Matrix Calculus for Machine Learning and Beyond

This is the course page for an 18.063 Matrix Calculus at MIT taught in January 2025 (IAP) by Professors Alan Edelman and Steven G. Johnson.

For past versions of this course, see Matrix Calculus in IAP 2023 (OCW) on OpenCourseWare (also on github, with videos on YouTube). See also Matrix Calculus in IAP 2022 (OCW) (also on github), and Matrix Calculus 2024 (github); the previous years used the temporary 18.S096 "special subject" course number.

Lectures: MWF time 11am–1pm, Jan 13–Jan 31 in room 4-370; lecture recordings to be posted (MIT only). 3 units, 2 problem sets due Jan 24 and Feb 31 — submitted electronically via Canvas, no exams. TA/grader: TBD.

Course Notes: Draft notes from IAP 2024. Other materials to be posted.

Piazza forum: Online discussions at Piazza.

Description:

We all know that calculus courses such as 18.01 and 18.02 are univariate and vector calculus, respectively. Modern applications such as machine learning and large-scale optimization require the next big step, "matrix calculus" and calculus on arbitrary vector spaces.

This class covers a coherent approach to matrix calculus showing techniques that allow you to think of a matrix holistically (not just as an array of scalars), generalize and compute derivatives of important matrix factorizations and many other complicated-looking operations, and understand how differentiation formulas must be re-imagined in large-scale computing. We will discuss reverse/adjoint/backpropagation differentiation, custom vector-Jacobian products, and how modern automatic differentiation is more computer science than calculus (it is neither symbolic formulas nor finite differences).
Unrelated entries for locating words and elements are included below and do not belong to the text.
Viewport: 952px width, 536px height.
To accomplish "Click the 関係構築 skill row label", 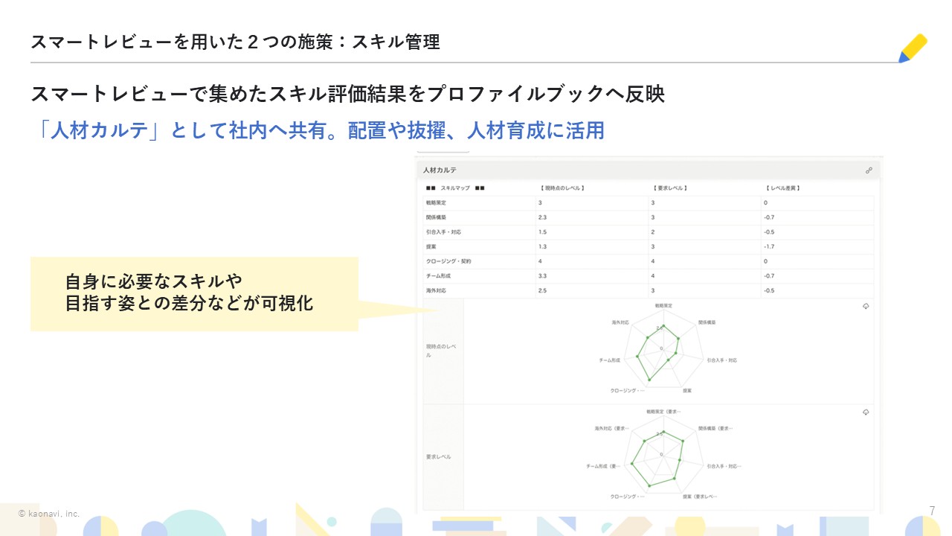I will pyautogui.click(x=436, y=217).
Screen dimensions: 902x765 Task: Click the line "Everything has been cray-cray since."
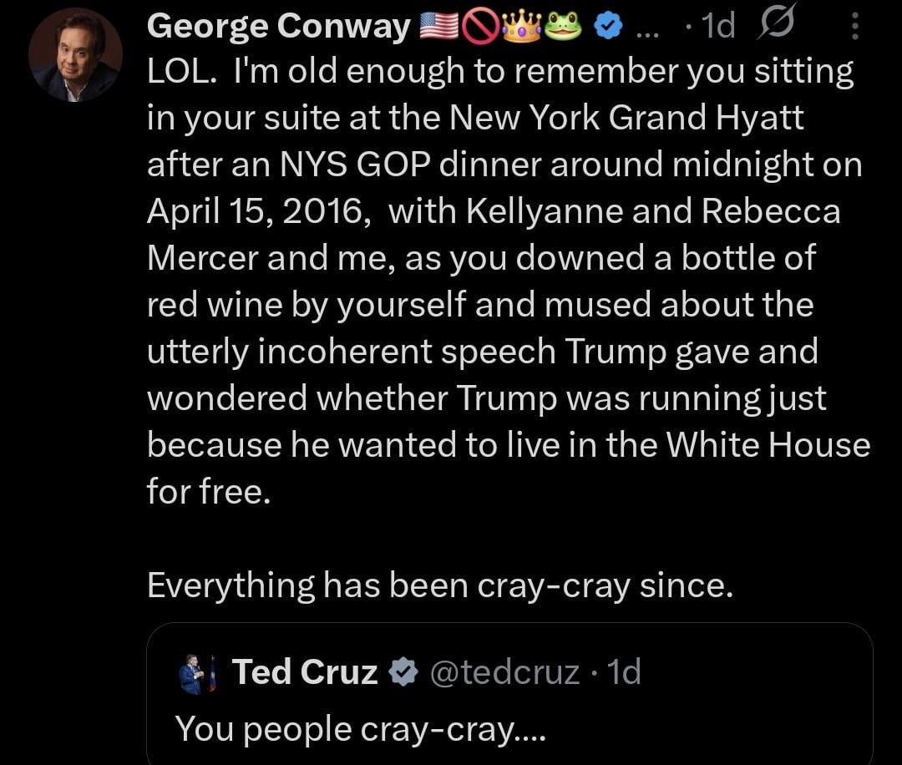(x=439, y=585)
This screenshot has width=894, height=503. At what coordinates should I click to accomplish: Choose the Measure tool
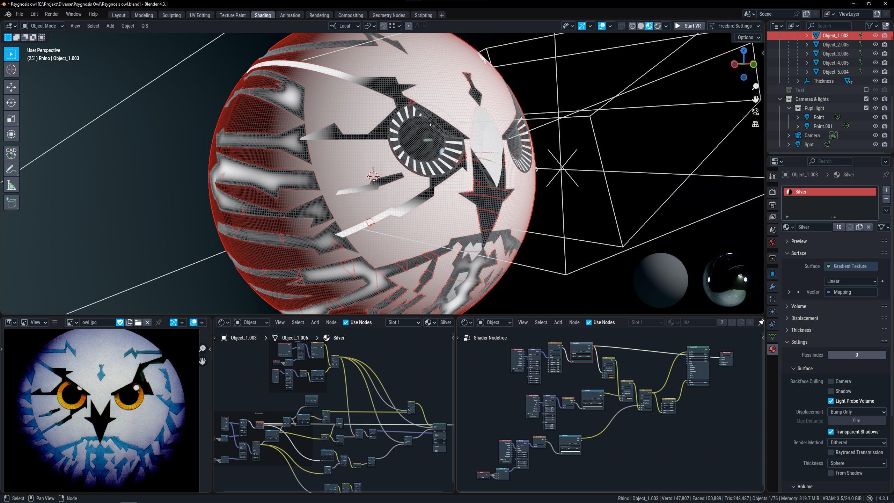11,185
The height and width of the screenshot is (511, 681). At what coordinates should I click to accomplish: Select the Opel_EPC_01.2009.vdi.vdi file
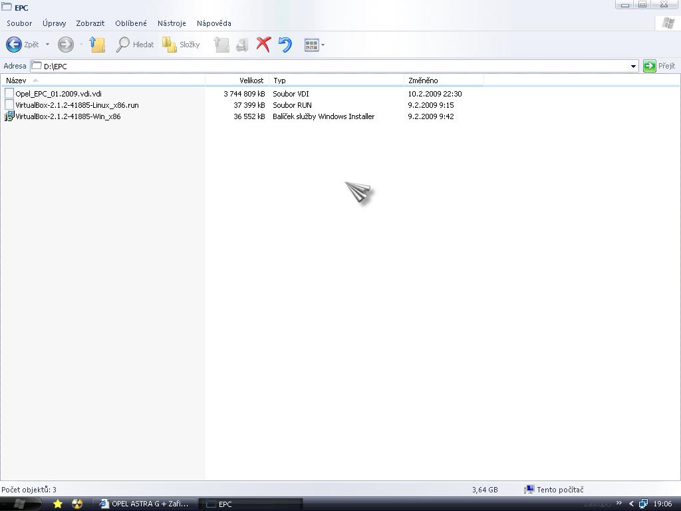[59, 94]
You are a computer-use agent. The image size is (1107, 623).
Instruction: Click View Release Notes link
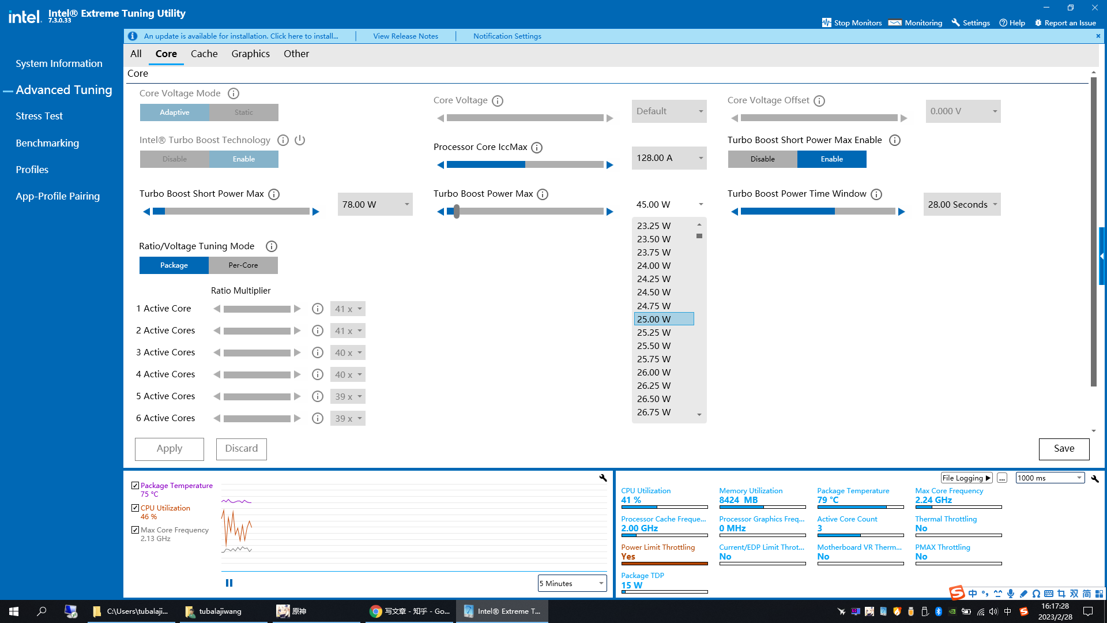click(x=405, y=36)
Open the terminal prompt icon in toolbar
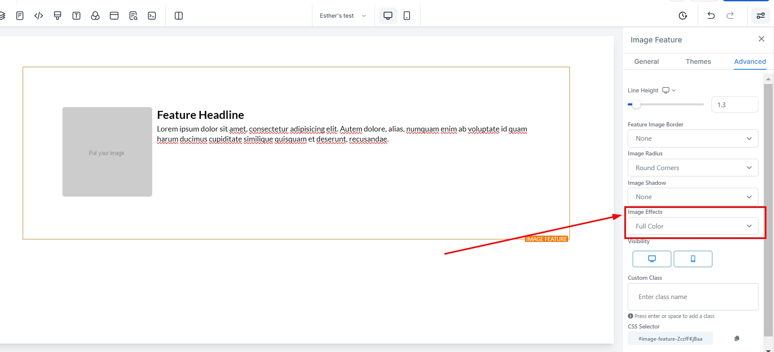 coord(152,16)
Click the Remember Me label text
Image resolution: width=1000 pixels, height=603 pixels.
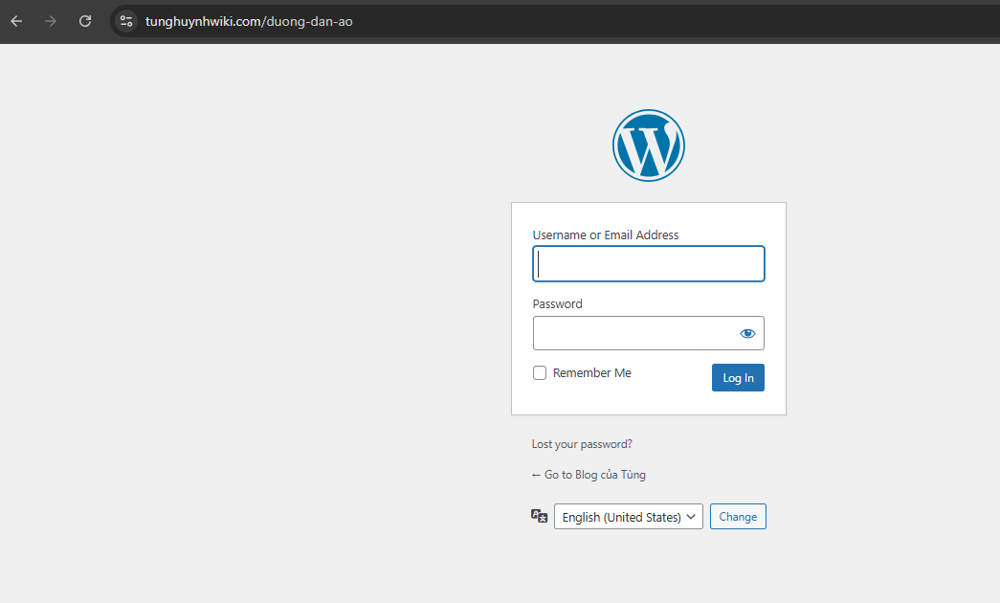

Prerequisites: Linear Algebra such as 18.06 and multivariate calculus such as 18.02.

Course will involve simple numerical computations using the Julia language. Ideally install it on your own computer following these instructions, but as a fallback you can run it in the cloud here:

Topics:

Here are some of the planned topics:

Derivatives as linear operators and linear approximation on arbitrary vector spaces: beyond gradients and Jacobians.
Derivatives of functions with matrix inputs and/or outputs (e.g. matrix inverses and determinants). Kronecker products and matrix "vectorization".
Derivatives of matrix factorizations (e.g. eigenvalues/SVD) and derivatives with constraints (e.g. orthogonal matrices).
Multidimensional chain rules, and the significance of right-to-left ("forward") vs. left-to-right ("reverse") composition. Chain rules on computational graphs (e.g. neural networks).
Forward- and reverse-mode manual and automatic multivariate differentiation.
Adjoint methods (vJp/pullback rules) for derivatives of solutions of linear, nonlinear, and differential equations.
Application to nonlinear root-finding and optimization. Multidimensional Newton and steepest–descent methods.
Applications in engineering/scientific optimization and machine learning.
Second derivatives, Hessian matrices, quadratic approximations, and quasi-Newton methods.

Lecture 1 (Jan 13)

part 1: overview (slides)
part 2: derivatives as linear operators: matrix functions, gradients, product and chain rule
video (MIT only)

Re-thinking derivatives as linear operators: f(x+dx)-f(x)=df=f′(x)[dx] — f′ is the linear operator that gives the change df in the output from a "tiny" change dx in the inputs, to first order in dx (i.e. dropping higher-order terms). When we have a vector function f(x)∈ℝᵐ of vector inputs x∈ℝⁿ, then f'(x) is a linear operator that takes n inputs to m outputs, which we can think of as an m×n matrix called the Jacobian matrix (typically covered only superficially in 18.02).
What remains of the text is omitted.